Agent Jaromír Henyš took the teenage Chara under his wing. “It was my capital piece, a masterpiece,” he reveled in the book Hockey Agent Says.

“At the same time, it was enough and he wouldn’t have played hockey. If I didn’t have a friend who did pump-up skates, his career would be over. There were no normal skates for Chara with a size sixteen. And he had pump-up ones. With the normal ones, he had such bruises that he had to have surgery.” Henyš explained.

He got Chara into the Spartan junior team, but the Slovak also faced familiar taunts there. The cleaning lady first sent him from the winter stadium a few hundred meters away to the basketball hall. When he appeared on the ice, he brought smiles to the audience with his hockey style.

“But I was counting on the fact that the Americans would want the greatest hockey player in the world,” agent Henyš stood up for himself. And indeed, in 1996, Chára passed the NHL draft on the second try without ever playing for the Slovak youth national team.

In the third round of the talent auction, the New York Islanders reached for him. Chára eventually grew to a height of 206 centimeters and remains the tallest hockey player in NHL history to this day. Henyš was not wrong in this.

After the draft, he stayed in America and spent his first season in the Prince George Cougars junior team. “He started in Canada with a bag thirty by thirty centimeters. He didn’t have anything else,” Henyš laughed later when reminiscing.

There is a well-known story of how Chara first earned extra money by washing cars overseas in the summer. He didn’t deny his hard work either on the ice or in the gym, he improved his skating skills and passing game and played in the NHL and AHL between 1997 and 1999.

It soon became clear to the coaches in the league that the Slovak quarterback would be useful in other ways than just playing hard and protecting the stars. Chara was becoming a leader.

After years with the Islanders, he went to Ottawa for four seasons, and in Boston, after arriving in 2006, when Char was 29 years old, they immediately made him the captain.

Teamwork, hard shot, excellent work in power-ups and professional demeanor off the ice. All this decorated the Slovak. But after all, when the gloves came down, he had no competition.

Czech brawler David Kočí, whom Chára took out in October 2007, knows about this.
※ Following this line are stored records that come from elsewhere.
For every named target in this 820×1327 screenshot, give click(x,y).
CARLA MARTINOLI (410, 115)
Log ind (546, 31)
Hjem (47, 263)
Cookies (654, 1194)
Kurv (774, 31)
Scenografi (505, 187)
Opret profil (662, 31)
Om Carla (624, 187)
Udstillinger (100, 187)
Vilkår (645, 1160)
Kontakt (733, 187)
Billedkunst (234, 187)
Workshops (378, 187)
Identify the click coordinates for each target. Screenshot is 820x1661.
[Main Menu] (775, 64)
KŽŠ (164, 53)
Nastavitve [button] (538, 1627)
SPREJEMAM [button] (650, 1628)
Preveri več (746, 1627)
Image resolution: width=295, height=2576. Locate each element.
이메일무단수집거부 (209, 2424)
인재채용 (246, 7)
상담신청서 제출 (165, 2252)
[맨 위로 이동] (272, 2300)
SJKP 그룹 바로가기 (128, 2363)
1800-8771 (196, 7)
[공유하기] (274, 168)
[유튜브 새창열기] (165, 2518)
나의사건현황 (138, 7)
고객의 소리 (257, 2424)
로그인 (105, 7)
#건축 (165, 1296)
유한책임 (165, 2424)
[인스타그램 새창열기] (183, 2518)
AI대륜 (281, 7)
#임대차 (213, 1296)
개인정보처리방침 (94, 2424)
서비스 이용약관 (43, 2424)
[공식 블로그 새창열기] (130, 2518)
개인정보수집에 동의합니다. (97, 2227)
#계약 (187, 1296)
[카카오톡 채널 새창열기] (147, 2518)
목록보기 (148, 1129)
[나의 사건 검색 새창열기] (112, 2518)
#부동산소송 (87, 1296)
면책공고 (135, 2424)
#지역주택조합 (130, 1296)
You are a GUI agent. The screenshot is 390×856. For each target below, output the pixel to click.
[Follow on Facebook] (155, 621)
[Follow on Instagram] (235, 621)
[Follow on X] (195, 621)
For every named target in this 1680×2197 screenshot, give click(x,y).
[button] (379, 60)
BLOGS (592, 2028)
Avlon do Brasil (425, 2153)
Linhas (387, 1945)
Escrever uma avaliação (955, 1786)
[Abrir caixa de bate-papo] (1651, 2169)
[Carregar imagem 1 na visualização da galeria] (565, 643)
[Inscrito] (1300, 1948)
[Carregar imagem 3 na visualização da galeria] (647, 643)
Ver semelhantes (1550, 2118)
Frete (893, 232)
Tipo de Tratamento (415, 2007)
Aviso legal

He hit him with several punches in the face and Kočí left with a bloodied face. “I’ve never bled so much,” he admitted afterwards.

The peak of Chara’s overseas career came in the spring of 2011, when he led Boston’s drive for the Stanley Cup with a brand on his chest. When he then raised the coveted trophy above his head, you could see how emotional it was for him.

With the Bruins, he reached the NHL finals in 2013 and 2019, when he also played with a broken jaw, but ended up losing both times.

With the national team, he won silver from the 2000 and 2012 WCs, but missed out on the 2002 gold. And although Chára was a great inspiration for his compatriots, he did not spare them at all on the ice in fights.

In the NHL, for example, he fought with Boris Valábik, in the lockout season of 2012/13, in a KHL match, he severely shot down Miroslav Šatan. At that time, Chára wore the jersey of Prague Lion, Šatan played in Slovan Bratislava. The hit that “Big Z” put him out of the game for several months bit hard and for a long time.

The player who played 1,680 games in the NHL, the most among backs, is saying goodbye. He added another two hundred games in the playoffs.

In 2009, he won the Norris trophy for the best defender of the competition, as the second European after Nicklas Lidström. At the same time, he is still one of the four Europeans who led the team to the Stanley Cup as captain.